Unselective Indexes: Selectivity

    Sep 5, 2018 4:45:31 PM by Anju Garg

    A B-Tree index – short for balanced tree index – is typically the most common type of index found in most Oracle databases. Just like the index of a book, it stores the values in the indexed column(s) along with the corresponding ROWID’s.  These indexes may be used by the optimizer to execute a SQL query. One of the key factors considered by the optimizer to choose between a full table scan and an index scan is the selectivity of an index.

    What is index selectivity?

    Index selectivity is defined as the fraction of rows in a table having the same value for the indexed key.  An index is considered highly selective if it has few rows for each index entry. On the other hand, an unselective index has many rows for each index entry.  Best possible selectivity is when each row has a different value in the indexed column(s), whereas an index is considered least selective when all the rows have same value in indexed column(s). 

    Example of indexes with good selectivity are:

    • Unique indexes on NOT NULL columns have the highest selectivity, as there is only one row for each index entry.

    Examples of indexes with poor selectivity are:

    • Index on the column Gender, which stores just two unique values (M/F)
    • Indexes on columns storing Boolean data; e.g., Y/N, 1/0, T/F

    Another way of understanding selectivity is as a measure of the uniqueness of the data in the indexed column(s).

    • Higher selectivity means
      • More unique data
      • Fewer duplicates
      • Fewer number of rows for each key value
    • Lower selectivity means
      • Less unique data
      • More duplicates
      • Larger number of rows for each key value

    In short, a highly selective index has few rows for each index entry and an unselective index has many rows for each index entry.
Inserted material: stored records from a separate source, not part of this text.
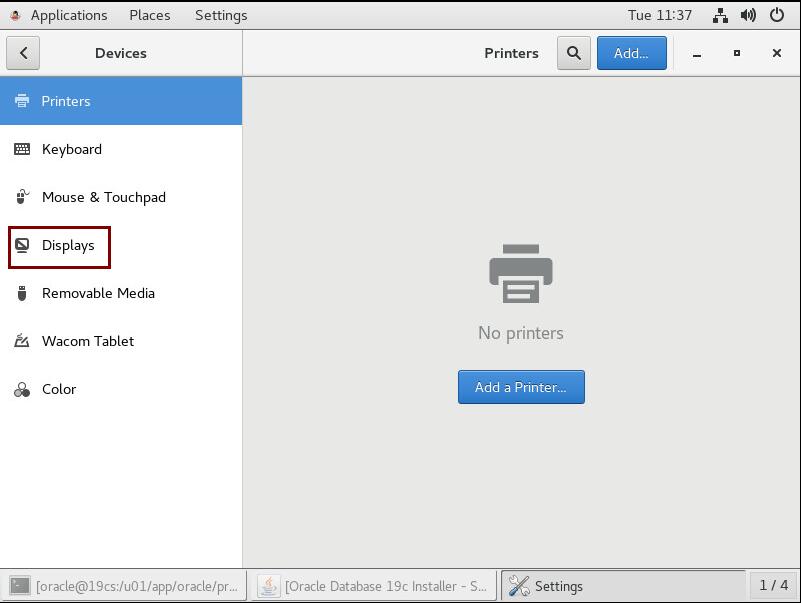Image resolution: width=801 pixels, height=603 pixels.
Task: Open the Places menu
Action: pos(149,15)
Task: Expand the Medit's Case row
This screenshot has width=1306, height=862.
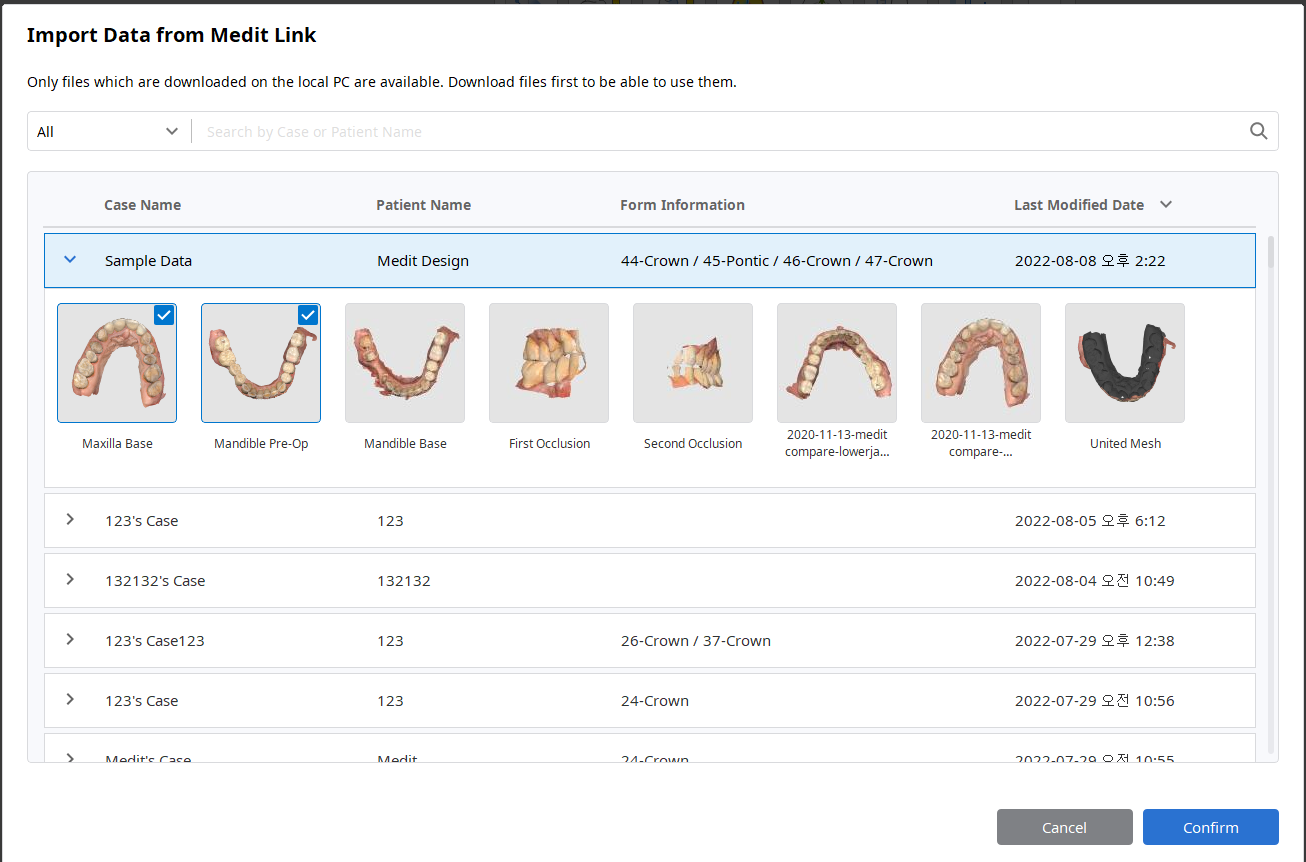Action: pos(70,758)
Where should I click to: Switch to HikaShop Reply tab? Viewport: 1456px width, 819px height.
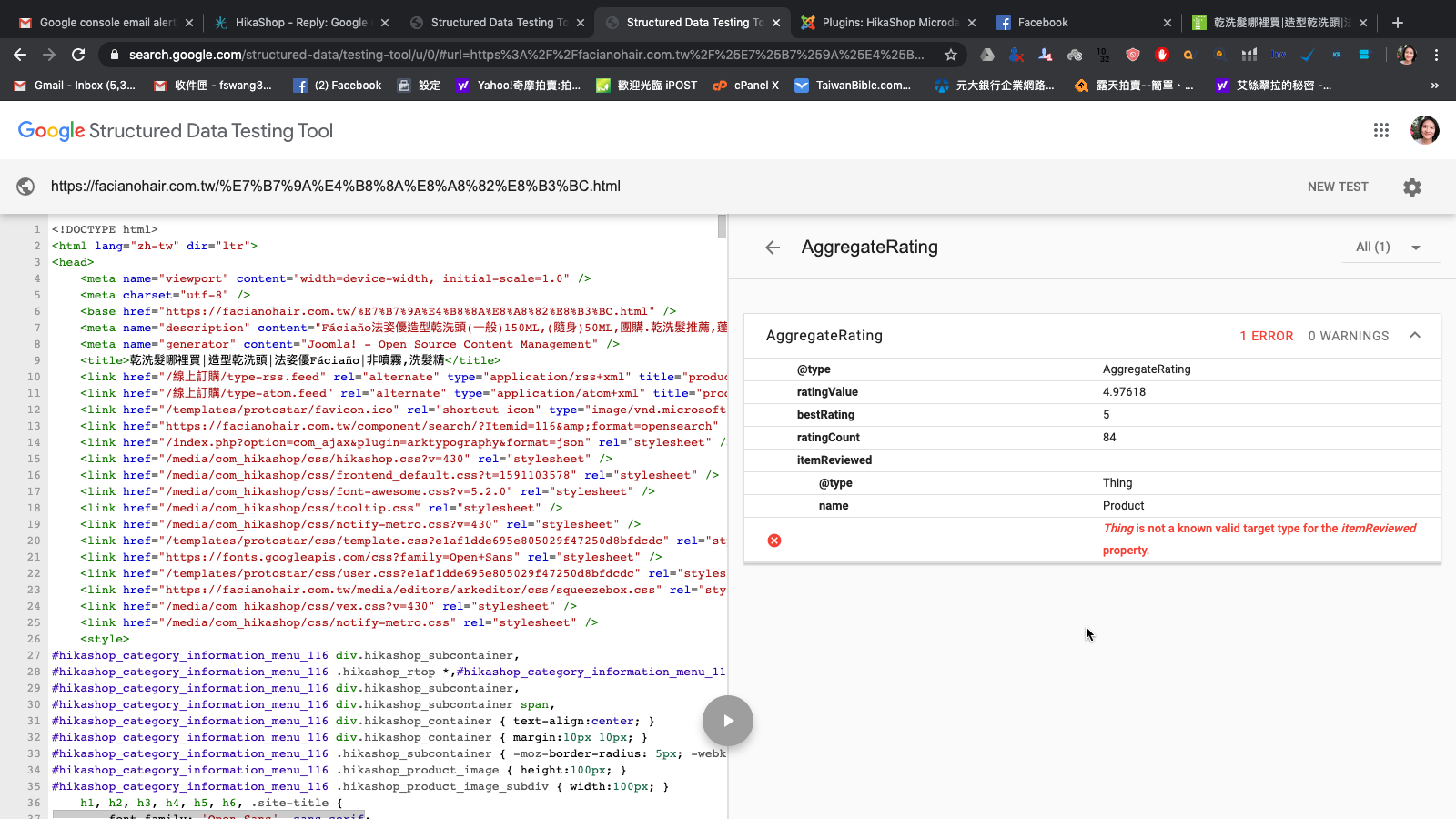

    When and why is an index used?

    In absence of an index, all the table blocks will need to be scanned to retrieve the rows satisfying the query predicate. However, if an index is used, only those table data blocks need to be visited which contain the ROWID’s returned by the index.  Thus, indexes facilitate faster data retrieval by providing random lookups and easy access to data ordered by indexed column(s). The main source of benefit achieved by using an index is due to

    • Reduced number of I/Os required to satisfy a query
    • Reduced requirement for buffers in the buffer cache

    Unselective vs. Selective Indexes

    If the index being used is unselective, it will return a large number of rows for each Key value. This could cause:

    • A higher number of index blocks to be visited
    • A higher number of table block visits, which could further be escalated by a high clustering factor of the index

    Both the above factors could even lead the optimizer to choose Full table scan over index access because of lower cost of FTS. This means that we will have to bear the overhead of slower DML operations and maintenance of an unselective index even though it may not be utilized at all. Consider for example, an index having two distinct values in the key column(s). Assuming uniform data distribution, 50% ( = (1/2)*100) of the rows in a table have the same value for the indexed key. In such a case, it is more efficient to perform a full table scan than accessing the table via index.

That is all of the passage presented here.